No automated decisions. We score; humans (us) interpret. We do not auto-reject a brand from being audited because of low mention counts; we report the data and let the customer decide.

6. What the audit does not claim

It does not predict future rankings. AI search engines change behaviour monthly.
It does not claim that acting on the recommendations will produce a specific lift. The Princeton 2023 paper reports an aggregate +40% in a controlled setting; individual results vary widely.
It does not cover every AI engine that exists. We commit to 9; we will not advertise "12+" or "all major engines."
It does not score on ranking position within a single response (yet). v2 will introduce position-weighted scoring.

7. How to read a Clarivy report

Open Notebook 1 (Index) first.
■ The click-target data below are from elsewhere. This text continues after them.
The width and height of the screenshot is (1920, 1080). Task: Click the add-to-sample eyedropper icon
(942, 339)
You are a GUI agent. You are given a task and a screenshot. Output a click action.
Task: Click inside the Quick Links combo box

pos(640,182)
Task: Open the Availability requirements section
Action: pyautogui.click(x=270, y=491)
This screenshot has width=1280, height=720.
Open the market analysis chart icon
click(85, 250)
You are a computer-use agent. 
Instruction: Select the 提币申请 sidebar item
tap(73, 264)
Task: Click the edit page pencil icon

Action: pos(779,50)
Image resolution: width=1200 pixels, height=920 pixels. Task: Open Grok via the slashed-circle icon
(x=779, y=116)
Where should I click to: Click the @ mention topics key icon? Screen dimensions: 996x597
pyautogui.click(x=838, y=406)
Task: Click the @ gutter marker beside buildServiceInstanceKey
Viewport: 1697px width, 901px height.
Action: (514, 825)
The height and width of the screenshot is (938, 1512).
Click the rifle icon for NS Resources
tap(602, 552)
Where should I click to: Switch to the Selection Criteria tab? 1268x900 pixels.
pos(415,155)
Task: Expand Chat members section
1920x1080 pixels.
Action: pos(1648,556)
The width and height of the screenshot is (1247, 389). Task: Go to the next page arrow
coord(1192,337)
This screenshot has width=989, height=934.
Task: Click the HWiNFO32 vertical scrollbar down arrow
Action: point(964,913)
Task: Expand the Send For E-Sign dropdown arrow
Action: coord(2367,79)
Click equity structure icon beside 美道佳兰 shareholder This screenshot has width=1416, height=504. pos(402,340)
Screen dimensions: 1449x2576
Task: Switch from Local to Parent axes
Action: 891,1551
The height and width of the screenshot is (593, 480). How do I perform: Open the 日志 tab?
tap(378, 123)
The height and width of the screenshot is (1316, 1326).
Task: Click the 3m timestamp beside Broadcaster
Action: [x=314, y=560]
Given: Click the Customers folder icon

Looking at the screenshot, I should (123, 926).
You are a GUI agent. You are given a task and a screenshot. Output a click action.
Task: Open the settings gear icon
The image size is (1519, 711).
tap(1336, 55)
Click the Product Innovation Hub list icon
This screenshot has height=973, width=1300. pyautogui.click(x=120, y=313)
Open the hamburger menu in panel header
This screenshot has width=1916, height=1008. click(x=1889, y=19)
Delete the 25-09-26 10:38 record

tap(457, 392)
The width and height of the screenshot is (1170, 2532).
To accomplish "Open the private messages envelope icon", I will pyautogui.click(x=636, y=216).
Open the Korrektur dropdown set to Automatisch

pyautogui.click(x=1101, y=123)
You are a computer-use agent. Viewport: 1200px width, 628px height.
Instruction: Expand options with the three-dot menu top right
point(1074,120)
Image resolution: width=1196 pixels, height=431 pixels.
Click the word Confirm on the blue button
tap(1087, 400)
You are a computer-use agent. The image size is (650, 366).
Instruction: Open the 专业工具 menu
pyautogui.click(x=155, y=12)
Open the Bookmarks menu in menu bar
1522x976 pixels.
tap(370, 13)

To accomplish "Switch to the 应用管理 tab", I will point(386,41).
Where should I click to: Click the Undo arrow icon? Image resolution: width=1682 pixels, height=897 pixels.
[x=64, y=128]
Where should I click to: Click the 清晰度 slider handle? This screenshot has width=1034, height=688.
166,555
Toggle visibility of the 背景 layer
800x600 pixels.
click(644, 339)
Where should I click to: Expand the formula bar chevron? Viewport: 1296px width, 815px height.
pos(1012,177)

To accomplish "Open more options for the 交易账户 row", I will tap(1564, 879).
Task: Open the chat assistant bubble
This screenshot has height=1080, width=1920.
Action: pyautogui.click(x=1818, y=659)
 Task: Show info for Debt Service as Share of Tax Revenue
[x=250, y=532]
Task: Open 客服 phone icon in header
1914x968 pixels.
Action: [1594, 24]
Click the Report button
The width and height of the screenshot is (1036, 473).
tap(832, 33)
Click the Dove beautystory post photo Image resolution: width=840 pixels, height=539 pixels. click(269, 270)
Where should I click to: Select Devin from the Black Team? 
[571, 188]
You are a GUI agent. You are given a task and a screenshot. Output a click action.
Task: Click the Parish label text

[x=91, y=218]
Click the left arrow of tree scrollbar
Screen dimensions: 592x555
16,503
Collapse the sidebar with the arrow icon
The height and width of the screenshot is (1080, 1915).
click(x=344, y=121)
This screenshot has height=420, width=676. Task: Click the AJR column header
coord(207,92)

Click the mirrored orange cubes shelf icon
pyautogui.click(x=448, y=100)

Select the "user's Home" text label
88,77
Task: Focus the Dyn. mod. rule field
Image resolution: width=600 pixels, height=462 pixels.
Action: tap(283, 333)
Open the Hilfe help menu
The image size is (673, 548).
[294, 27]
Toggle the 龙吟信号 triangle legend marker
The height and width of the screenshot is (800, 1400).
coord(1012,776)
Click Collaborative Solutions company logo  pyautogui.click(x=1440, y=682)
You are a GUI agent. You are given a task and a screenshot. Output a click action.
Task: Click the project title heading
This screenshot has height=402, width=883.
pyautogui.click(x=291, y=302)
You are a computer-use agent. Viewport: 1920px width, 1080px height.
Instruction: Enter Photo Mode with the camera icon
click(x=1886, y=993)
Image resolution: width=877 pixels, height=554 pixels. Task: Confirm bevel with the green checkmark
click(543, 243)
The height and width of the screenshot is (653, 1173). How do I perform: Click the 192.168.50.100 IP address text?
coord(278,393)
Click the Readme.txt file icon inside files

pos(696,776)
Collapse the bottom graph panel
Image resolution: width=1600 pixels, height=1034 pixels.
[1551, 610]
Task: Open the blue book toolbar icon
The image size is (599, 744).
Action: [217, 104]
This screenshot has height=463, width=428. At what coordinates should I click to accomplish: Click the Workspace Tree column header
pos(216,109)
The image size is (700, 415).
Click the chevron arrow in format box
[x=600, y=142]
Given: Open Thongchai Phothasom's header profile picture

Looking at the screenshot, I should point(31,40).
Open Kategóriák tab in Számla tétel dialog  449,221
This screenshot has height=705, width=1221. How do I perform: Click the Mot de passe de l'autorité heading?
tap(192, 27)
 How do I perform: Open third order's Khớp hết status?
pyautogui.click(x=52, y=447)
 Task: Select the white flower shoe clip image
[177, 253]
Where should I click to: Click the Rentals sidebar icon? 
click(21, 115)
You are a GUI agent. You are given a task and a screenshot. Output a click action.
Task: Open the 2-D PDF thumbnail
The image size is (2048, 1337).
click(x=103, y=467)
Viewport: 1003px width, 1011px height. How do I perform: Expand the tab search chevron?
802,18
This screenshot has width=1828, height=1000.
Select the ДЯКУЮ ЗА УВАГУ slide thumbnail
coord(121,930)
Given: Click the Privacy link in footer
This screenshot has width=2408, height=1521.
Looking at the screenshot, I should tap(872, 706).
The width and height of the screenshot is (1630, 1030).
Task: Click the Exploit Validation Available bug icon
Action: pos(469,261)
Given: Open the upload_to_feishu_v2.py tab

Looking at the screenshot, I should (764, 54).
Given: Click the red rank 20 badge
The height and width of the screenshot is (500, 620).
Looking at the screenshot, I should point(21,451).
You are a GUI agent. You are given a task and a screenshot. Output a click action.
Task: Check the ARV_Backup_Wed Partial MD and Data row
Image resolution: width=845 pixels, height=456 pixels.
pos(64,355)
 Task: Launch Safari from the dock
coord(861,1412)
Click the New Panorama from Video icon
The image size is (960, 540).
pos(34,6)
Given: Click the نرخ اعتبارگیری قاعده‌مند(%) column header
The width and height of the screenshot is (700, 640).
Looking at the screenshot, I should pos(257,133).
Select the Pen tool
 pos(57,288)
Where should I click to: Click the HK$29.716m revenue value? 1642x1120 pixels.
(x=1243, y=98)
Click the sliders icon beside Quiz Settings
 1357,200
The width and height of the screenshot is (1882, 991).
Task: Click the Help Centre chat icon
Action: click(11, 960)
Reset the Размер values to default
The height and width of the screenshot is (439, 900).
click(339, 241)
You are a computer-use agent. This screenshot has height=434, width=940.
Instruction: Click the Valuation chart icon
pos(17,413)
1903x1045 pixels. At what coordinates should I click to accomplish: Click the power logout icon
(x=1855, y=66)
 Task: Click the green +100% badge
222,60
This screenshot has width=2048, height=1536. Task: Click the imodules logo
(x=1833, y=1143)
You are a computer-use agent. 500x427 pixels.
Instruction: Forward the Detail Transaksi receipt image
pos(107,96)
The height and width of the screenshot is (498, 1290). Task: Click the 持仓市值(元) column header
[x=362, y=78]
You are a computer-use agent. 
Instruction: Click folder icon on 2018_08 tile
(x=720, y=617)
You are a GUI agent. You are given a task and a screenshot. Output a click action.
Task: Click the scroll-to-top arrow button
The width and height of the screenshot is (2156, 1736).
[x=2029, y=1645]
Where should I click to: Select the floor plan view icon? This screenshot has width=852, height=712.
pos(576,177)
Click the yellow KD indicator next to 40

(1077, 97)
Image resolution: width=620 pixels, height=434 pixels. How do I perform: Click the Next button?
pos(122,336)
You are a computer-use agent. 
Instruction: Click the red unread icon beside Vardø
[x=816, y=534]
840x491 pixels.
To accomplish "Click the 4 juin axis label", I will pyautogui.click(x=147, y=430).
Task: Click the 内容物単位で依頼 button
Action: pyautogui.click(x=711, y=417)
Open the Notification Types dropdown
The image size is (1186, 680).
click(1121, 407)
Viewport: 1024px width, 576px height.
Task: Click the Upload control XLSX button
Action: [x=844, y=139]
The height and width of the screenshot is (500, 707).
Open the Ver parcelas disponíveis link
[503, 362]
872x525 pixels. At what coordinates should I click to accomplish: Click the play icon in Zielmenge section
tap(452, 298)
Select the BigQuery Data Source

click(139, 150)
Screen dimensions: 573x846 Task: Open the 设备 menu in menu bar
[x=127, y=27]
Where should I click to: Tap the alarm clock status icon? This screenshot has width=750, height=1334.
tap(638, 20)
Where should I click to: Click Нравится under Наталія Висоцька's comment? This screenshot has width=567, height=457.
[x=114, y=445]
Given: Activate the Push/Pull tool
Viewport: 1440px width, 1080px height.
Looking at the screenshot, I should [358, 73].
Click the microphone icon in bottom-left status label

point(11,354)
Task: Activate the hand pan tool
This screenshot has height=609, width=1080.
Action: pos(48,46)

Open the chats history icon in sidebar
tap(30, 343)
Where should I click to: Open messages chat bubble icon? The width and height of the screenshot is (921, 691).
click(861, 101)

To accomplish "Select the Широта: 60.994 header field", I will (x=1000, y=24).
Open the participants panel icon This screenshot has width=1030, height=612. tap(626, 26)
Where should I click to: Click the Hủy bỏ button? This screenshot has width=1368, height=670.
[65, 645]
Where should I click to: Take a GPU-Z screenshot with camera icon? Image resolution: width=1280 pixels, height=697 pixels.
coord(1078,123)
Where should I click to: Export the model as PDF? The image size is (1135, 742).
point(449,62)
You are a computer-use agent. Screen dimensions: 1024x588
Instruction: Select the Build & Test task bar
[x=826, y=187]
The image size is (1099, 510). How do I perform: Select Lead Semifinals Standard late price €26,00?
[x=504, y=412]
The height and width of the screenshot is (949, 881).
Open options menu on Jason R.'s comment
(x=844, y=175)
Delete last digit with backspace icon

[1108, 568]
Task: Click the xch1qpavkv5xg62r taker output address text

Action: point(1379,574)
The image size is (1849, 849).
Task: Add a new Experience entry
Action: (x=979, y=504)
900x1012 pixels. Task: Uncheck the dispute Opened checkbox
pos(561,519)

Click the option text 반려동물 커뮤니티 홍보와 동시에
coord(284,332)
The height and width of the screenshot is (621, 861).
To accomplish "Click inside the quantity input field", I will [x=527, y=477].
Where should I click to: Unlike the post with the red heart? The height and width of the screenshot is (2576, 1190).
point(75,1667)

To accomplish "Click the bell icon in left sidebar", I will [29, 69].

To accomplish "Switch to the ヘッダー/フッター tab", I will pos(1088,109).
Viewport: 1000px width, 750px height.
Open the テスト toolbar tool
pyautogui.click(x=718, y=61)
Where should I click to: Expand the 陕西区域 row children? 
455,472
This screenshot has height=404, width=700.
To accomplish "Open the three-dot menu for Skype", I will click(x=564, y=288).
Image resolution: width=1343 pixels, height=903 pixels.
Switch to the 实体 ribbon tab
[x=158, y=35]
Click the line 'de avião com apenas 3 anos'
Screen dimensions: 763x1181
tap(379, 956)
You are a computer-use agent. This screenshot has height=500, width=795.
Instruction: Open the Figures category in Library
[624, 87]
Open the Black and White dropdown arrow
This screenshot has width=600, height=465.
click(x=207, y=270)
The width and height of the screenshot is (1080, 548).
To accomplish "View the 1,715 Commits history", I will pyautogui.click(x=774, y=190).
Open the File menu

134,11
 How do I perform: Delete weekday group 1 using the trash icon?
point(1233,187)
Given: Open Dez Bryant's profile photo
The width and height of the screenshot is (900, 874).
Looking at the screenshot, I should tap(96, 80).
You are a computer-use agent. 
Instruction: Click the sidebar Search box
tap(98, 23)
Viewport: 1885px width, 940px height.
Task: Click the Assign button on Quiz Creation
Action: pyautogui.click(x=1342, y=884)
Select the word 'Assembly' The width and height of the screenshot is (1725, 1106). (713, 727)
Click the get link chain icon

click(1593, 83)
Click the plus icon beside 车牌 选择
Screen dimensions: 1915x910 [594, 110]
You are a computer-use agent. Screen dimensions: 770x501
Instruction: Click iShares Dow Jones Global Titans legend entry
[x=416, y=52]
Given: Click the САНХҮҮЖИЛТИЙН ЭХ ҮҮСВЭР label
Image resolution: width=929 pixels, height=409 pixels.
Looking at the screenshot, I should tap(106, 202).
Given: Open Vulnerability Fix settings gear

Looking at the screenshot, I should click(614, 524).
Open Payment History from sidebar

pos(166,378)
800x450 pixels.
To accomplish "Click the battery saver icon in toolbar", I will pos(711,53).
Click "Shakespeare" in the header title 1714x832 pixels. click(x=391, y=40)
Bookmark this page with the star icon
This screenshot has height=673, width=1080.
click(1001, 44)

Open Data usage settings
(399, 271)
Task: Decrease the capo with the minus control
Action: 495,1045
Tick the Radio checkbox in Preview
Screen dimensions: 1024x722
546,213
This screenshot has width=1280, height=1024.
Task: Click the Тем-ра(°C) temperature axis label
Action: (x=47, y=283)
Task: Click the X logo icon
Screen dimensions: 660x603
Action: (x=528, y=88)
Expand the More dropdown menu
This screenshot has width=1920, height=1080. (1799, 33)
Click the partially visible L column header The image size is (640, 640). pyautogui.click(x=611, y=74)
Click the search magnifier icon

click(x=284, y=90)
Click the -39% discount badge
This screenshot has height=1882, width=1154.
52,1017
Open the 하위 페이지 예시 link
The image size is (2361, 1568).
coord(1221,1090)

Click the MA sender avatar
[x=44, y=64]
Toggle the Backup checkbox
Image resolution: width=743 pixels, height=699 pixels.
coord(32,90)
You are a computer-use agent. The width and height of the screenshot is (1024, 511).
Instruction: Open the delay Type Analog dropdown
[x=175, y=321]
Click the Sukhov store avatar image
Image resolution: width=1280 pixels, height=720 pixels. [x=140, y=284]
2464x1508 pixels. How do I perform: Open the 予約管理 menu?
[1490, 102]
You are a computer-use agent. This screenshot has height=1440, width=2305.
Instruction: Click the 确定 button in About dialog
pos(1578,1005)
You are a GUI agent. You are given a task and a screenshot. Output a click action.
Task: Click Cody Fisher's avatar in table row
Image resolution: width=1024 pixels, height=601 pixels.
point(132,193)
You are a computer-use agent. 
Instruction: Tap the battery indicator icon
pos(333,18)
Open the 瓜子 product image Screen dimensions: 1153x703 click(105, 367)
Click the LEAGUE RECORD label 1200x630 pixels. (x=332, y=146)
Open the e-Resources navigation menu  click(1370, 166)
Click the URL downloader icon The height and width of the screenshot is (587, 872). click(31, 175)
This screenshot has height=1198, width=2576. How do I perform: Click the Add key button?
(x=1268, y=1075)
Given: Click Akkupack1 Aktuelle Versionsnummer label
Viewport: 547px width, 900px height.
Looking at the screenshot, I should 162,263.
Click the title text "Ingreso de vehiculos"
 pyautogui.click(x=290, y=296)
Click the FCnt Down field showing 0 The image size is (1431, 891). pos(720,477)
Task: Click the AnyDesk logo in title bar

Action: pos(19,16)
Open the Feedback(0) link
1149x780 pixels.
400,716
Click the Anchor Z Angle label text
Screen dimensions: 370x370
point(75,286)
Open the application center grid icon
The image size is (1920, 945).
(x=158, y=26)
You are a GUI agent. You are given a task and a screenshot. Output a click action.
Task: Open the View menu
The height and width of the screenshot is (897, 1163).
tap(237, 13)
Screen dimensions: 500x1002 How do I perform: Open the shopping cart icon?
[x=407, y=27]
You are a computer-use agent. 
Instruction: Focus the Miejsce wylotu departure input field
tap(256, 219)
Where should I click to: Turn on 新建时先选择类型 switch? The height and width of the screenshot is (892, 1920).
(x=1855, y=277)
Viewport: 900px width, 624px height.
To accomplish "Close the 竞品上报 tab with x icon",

The score table tells you where you stand in one minute.
Read Notebook 4 (Quotables) next. The verbatim LLM answers are the most actionable artifact for content teams.
Read Notebook 5 (Strategy) last. The action list is prioritized by expected citation-rate lift, not by implementation ease.
Notebooks 2 (Intent) and 3 (Content) are reference material — read them when you have a specific question.

8. Versioning & change log

v1.0 (2026-06-11) — Initial 9-engine matrix, 30-prompt set, 5-notebook structure, 6 anti-hallucination rules.

Substantive changes will be announced on the blog and reflected here.